Because all such things are aspects of the holomovement, he feels it has no meaning to speak of consciousness and matter as interacting. In a sense, the observer is the observed. The observer is also the measuring device, the experimental results, the laboratory, and the breeze that blows outside the laboratory. In fact, Bohm believes that consciousness is a more subtle form of matter, and the basis for any relationship between the two lies not in our own level of reality, but deep in the implicate order. Consciousness is present in various degrees of enfoldment and unfoldment in all matter, which is perhaps why plasmas possess some of the traits of living things. As Bohm puts it, "The ability of form to be active is the most characteristic feature of mind, and we have something that is mindlike already with the electron."

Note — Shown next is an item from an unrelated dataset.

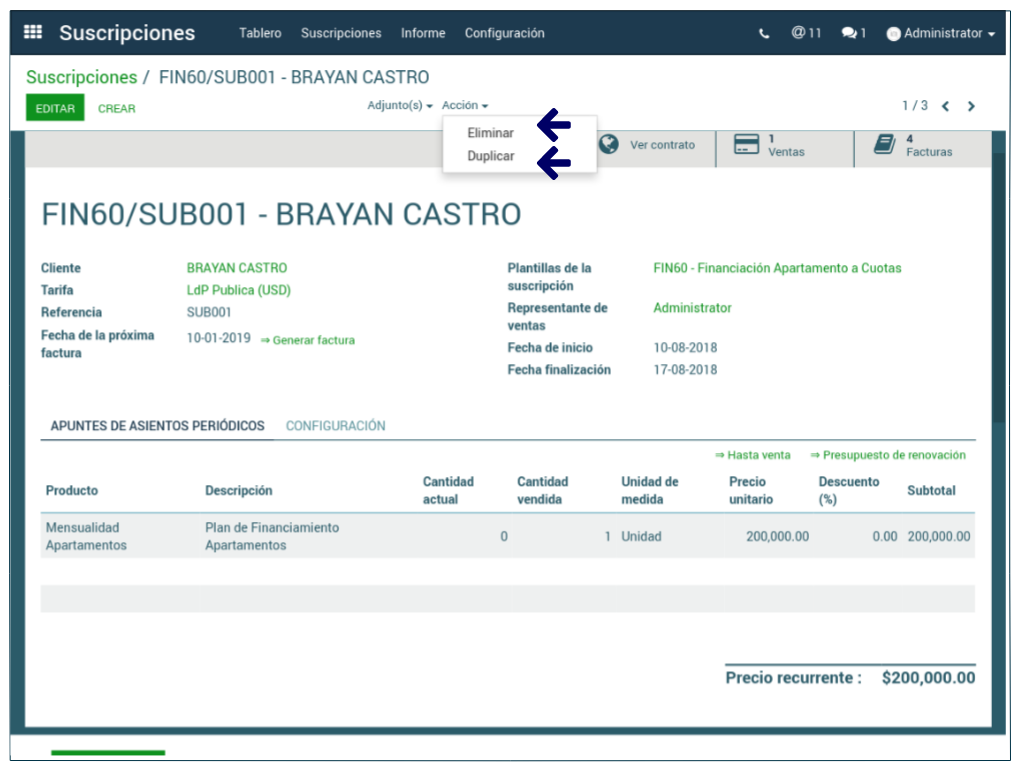
Task: Collapse the Acción dropdown menu
Action: pos(464,106)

Similarly, he believes that dividing the universe up into living and nonliving things also has no meaning. Animate and inanimate matter are inseparably interwoven, and life, too, is enfolded throughout the totality of the universe. Even a rock is in some way alive, says Bohm, for life and intelligence are present not only in all of matter, but in "energy," "space," "time," "the fabric of the entire universe," and everything else we abstract out of the holomovement and mistakenly view as separate things.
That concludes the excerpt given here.